I am always amazed that folks, say those in government in places like San Francisco, consistently support restricting the supply of new housing while subsidizing home buyers and then are surprised when prices and rents keeps rising.  From the Market Urbanism Report via Walter Olson.

But a look at the numbers shows that, on the contrary, housing construction (or lack thereof) seems to be the driving factor behind whether or not large U.S. metros remain affordable.

This would be the conclusion from 7 years of data from the Census Bureau, which publishes annual lists on the number of new privately-owned housing units authorized in each metro area. Between 2010 and 2016, when overall national housing permits ticked up each year following the recession, most major metros have issued housing permit numbers in the high 4- or low 5-figures annually. But three metros have stood far above the rest.
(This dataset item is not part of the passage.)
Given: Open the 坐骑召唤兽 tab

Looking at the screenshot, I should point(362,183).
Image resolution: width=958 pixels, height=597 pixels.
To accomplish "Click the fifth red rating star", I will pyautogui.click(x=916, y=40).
The Dallas-Fort Worth-Arlington MSA issued 273,853 housing permits over this 7-year period; New York-Newark-Jersey City issued 283,814; and Houston-The Woodlands-Sugar Land topped every metro with 316,639 permits. Combined, the 3 metros accounted for 13.5% of the nation’s approved housing units.

Other metros weren’t even close to these three....

These statistics are glaring, and show that the urban housing affordability crisis, and its solution, is far simpler than many pundits suspect. In their ongoing quest to satisfy their anti-growth biases, they’ve settled on demand-side responses (read: government subsidies) that ignore or worsen the fundamental problem of under-supply; while they continue to blame various third party boogeymen, including developers, landlords, Airbnb hosts, techies, hipsters, Asian families buying second homes, and migrants in general.

But, again, the Census data sheds light on the actual nature of the issue: some metros in America are building a LOT of housing. Other metros may think they are, but actually are not. And housing prices within given metros are either stabilizing or skyrocketing based on this decision.